*** Opening Provided records ***
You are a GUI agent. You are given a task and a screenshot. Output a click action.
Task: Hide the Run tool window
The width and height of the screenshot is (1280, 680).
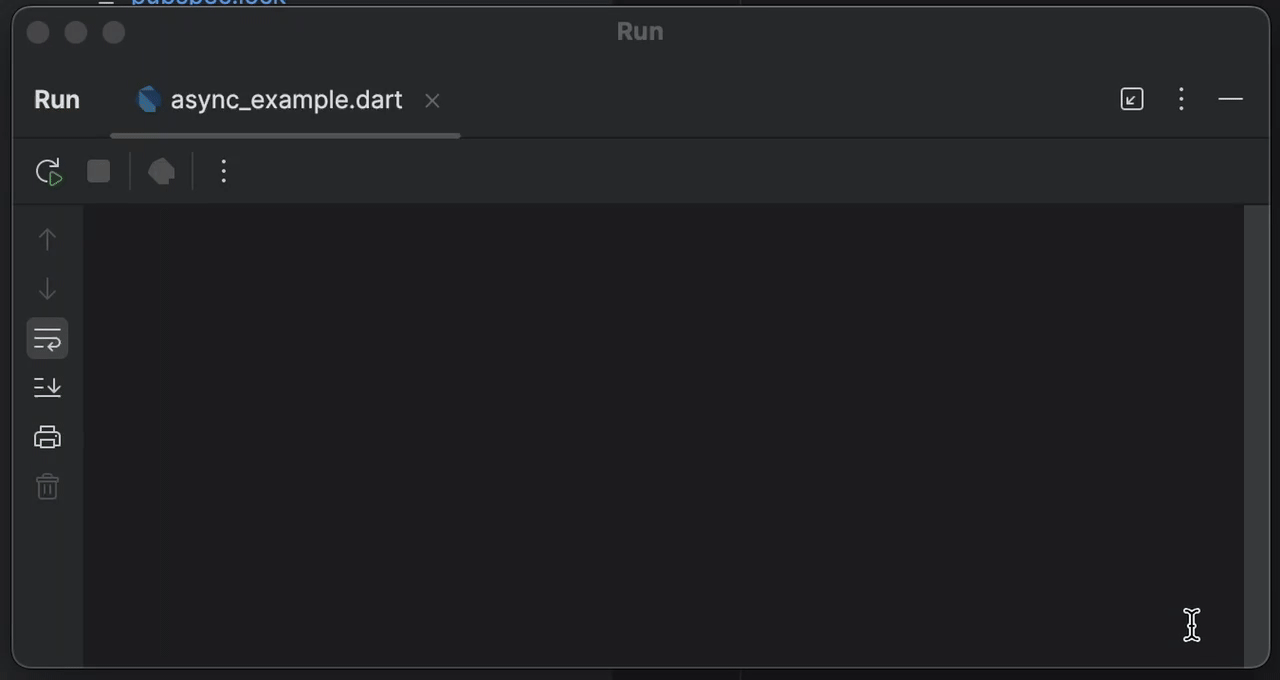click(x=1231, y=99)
*** Closing Provided records ***
*** Opening Provided records ***
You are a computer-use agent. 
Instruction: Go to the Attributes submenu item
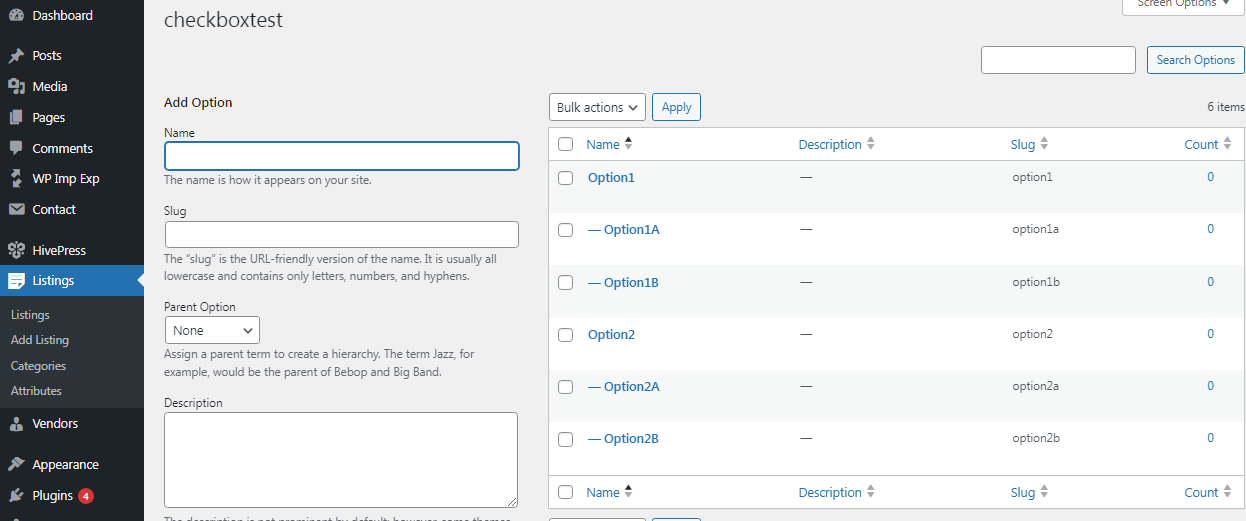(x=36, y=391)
*** Closing Provided records ***
*** Opening Provided records ***
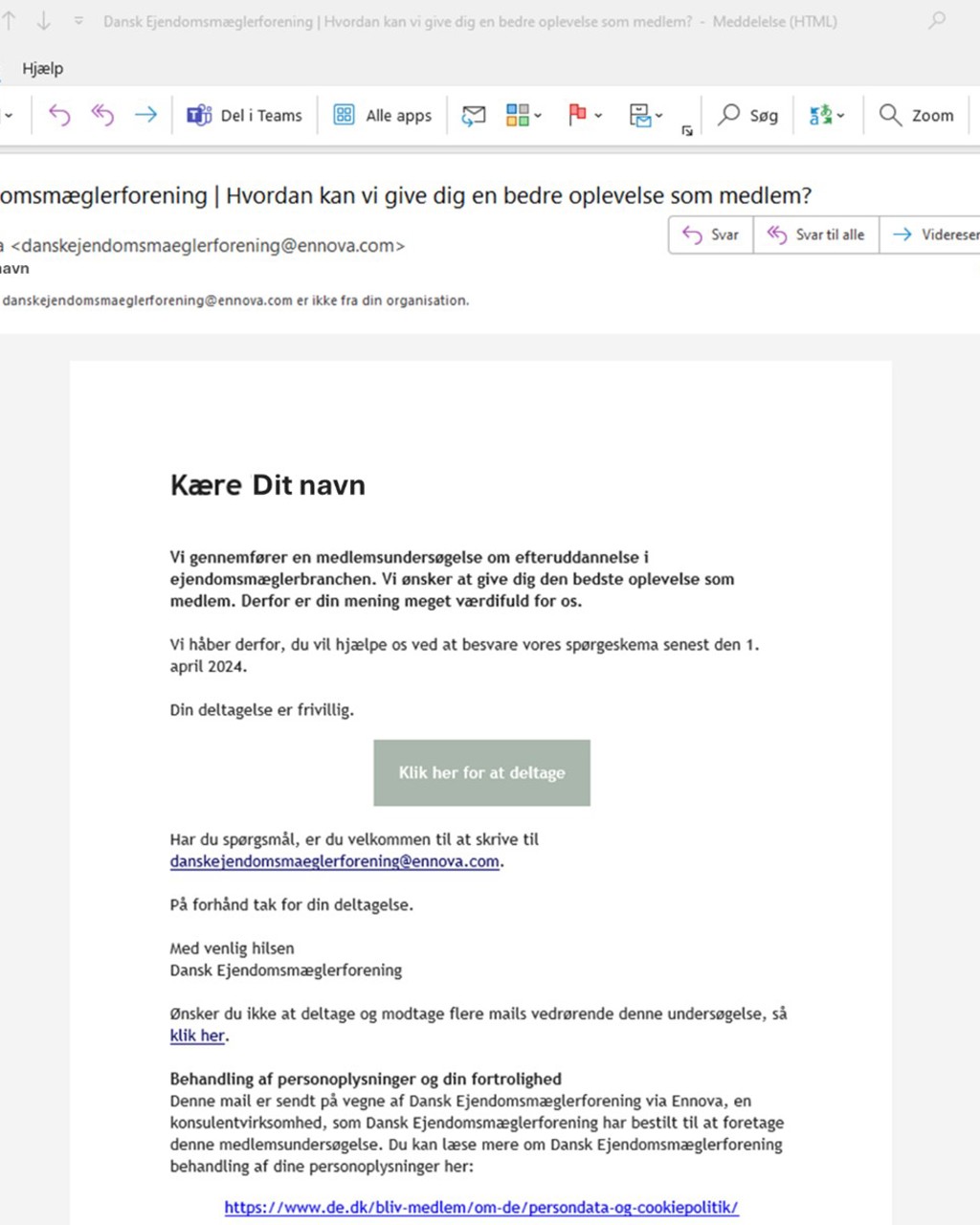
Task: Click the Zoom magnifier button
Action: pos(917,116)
*** Closing Provided records ***
Required action ▸ Lines in the data that hold "agent" must be located and copied.

Answer space ▸
You are a GUI agent. You are given a task and a screenshot. Output a click action.
You are a computer-use agent. 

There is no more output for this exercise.